Now to my journey through anarchism, socialism, and communism to Distributism. Even as a boy, I was fascinated by economic theories. I read what was available in the encyclopædias available to me, at school and at home, and in the few books available in the small public library in the County Seat. I remember that as a teenager, I had been influenced by what I had read about Mitbestimmung or Co-Determination in Germany, whereby the workers are represented on the Board of Directors of a corporation, and Betriebsverfassung, whereby workers are entitled to form Works Councils at local shop floor level. I wrote a letter to the editor of the paper of the Brotherhood of Railway and Steamship Clerks, Freight Handlers, Express and Station Employees, the union to which my Uncle Glen, an employee of the Union Pacific Railroad, belonged. In it, I suggested that the union invest its pension funds in stock in the corporation with the intent of securing representation on the Board, with an eye to eventually acquiring outright ownership of the company. I was roundly denounced as a communist, a prophecy of things yet to come! Of course, this was in the immediate aftermath of the McCarthy Era, when anything other than good old, unalloyed 'American Capitalism' was 'communist' by definition.

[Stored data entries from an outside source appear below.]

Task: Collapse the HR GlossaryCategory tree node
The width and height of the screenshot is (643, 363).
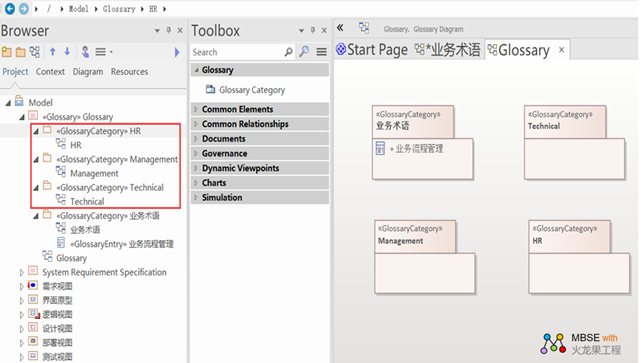Action: [36, 131]
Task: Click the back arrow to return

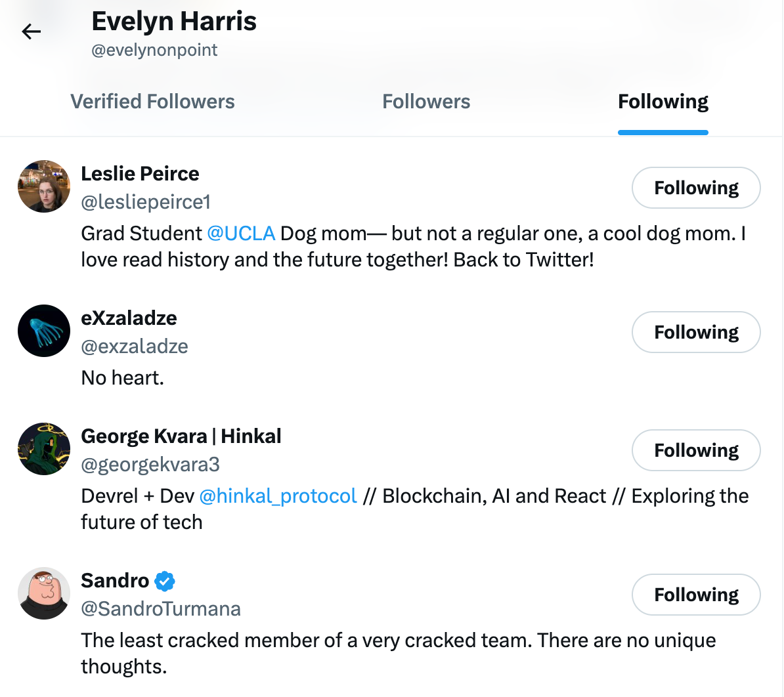Action: tap(31, 31)
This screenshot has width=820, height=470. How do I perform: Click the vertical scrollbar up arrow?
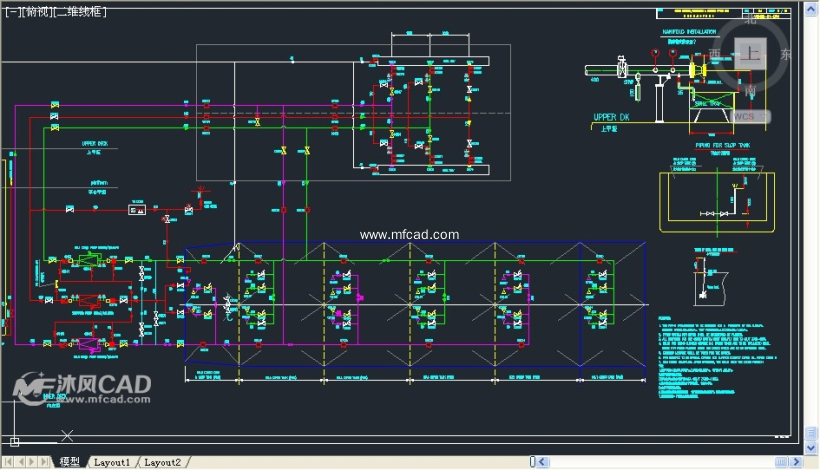(811, 10)
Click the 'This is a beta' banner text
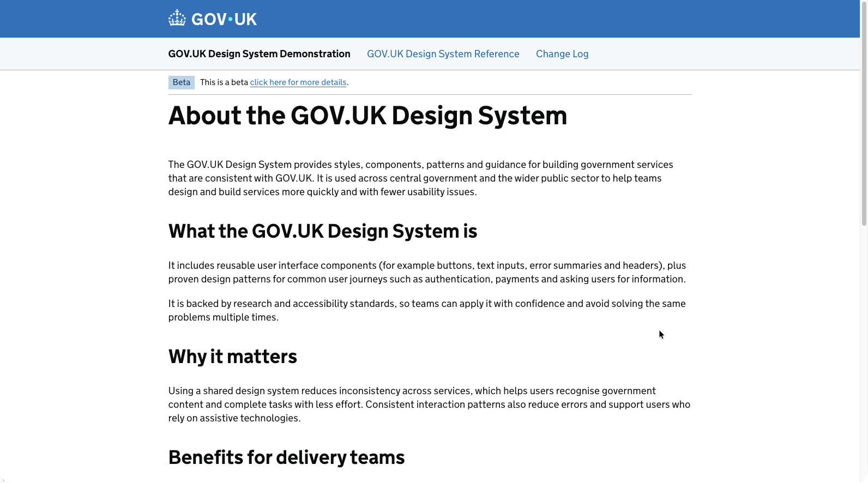The width and height of the screenshot is (868, 483). point(224,82)
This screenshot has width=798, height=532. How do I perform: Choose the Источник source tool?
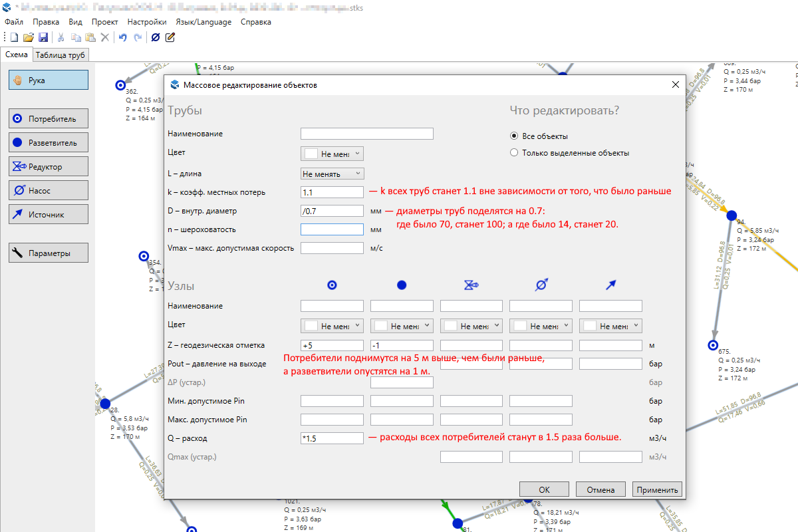(x=49, y=213)
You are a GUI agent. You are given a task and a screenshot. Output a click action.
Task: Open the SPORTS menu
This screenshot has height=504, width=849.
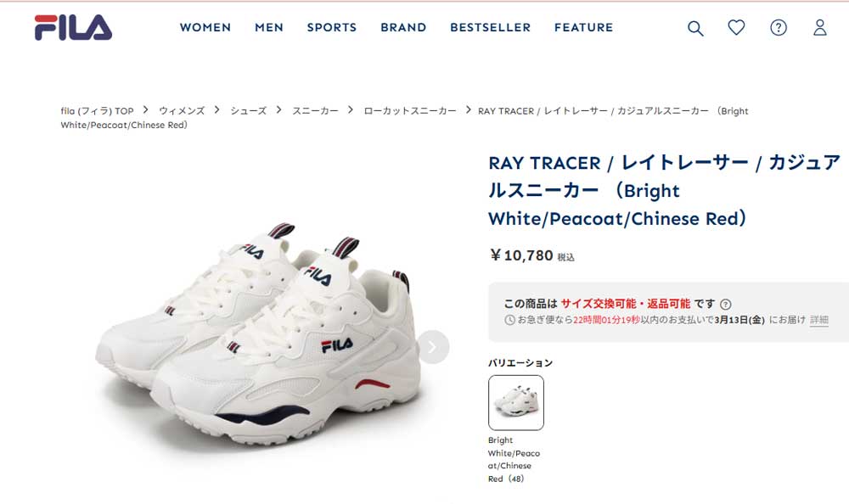point(331,28)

I also became very familiar with agricultural co-operatives, since I lived on a farm and my Dad was a member both of the local farm co-operative and the Farmers' Union, an organisation that had been denounced as a 'communist front' not too many years before. Again, in the encyclopædias and books available to me, I read up on co-operatives, both producer and consumer. I studied and memorised the Rochdale Principles, to wit,

Open membership.
Democratic control (one person, one vote).
Distribution of surplus in proportion to trade.
Payment of limited interest on capital.
Political and religious neutrality.
Cash trading (no credit extended).
Promotion of education. 

I was fascinated and intrigued by all these ideas that appealed to my innate sense of economic justice.

When I was about 20, I ran across references to the Student League for Industrial Democracy. By the time I discovered it had become the Students for a Democratic Society (SDS) which I did later join, and which had severed its connection to the League for Industrial Democracy, but at the time it led me to the original parent organisation.

Through this connection, I began my arduous journey through the dark forests of leftism. Over the next few years, I was member at one time or another of the Socialist Party of America, which had been, successively, a member of the Second International, the Labour and Socialist International, and the Socialist International. I joined the New Democratic Party of Canada, under the leadership of that Great Canadian, Tommy Douglas, who introduced Medicare to the True North, Strong and Free (There is absolutely no sarcasm in this! I consider Tommy Douglas to be a great man, and I think single-payer healthcare is a wonderful idea!), which party had itself been formed from a merger of the Co-operative Commonwealth Federation (Farmer-Labour-Socialist), the Canadian Labour Congress, and a socialist 'think tank' called the League for Social Reconstruction. It too was a member of the Socialist International. Just to round out my 'Second International socialism', I also joined the Fabian Society (UK), a constituent part of the Labour Party which made me a member of that Party.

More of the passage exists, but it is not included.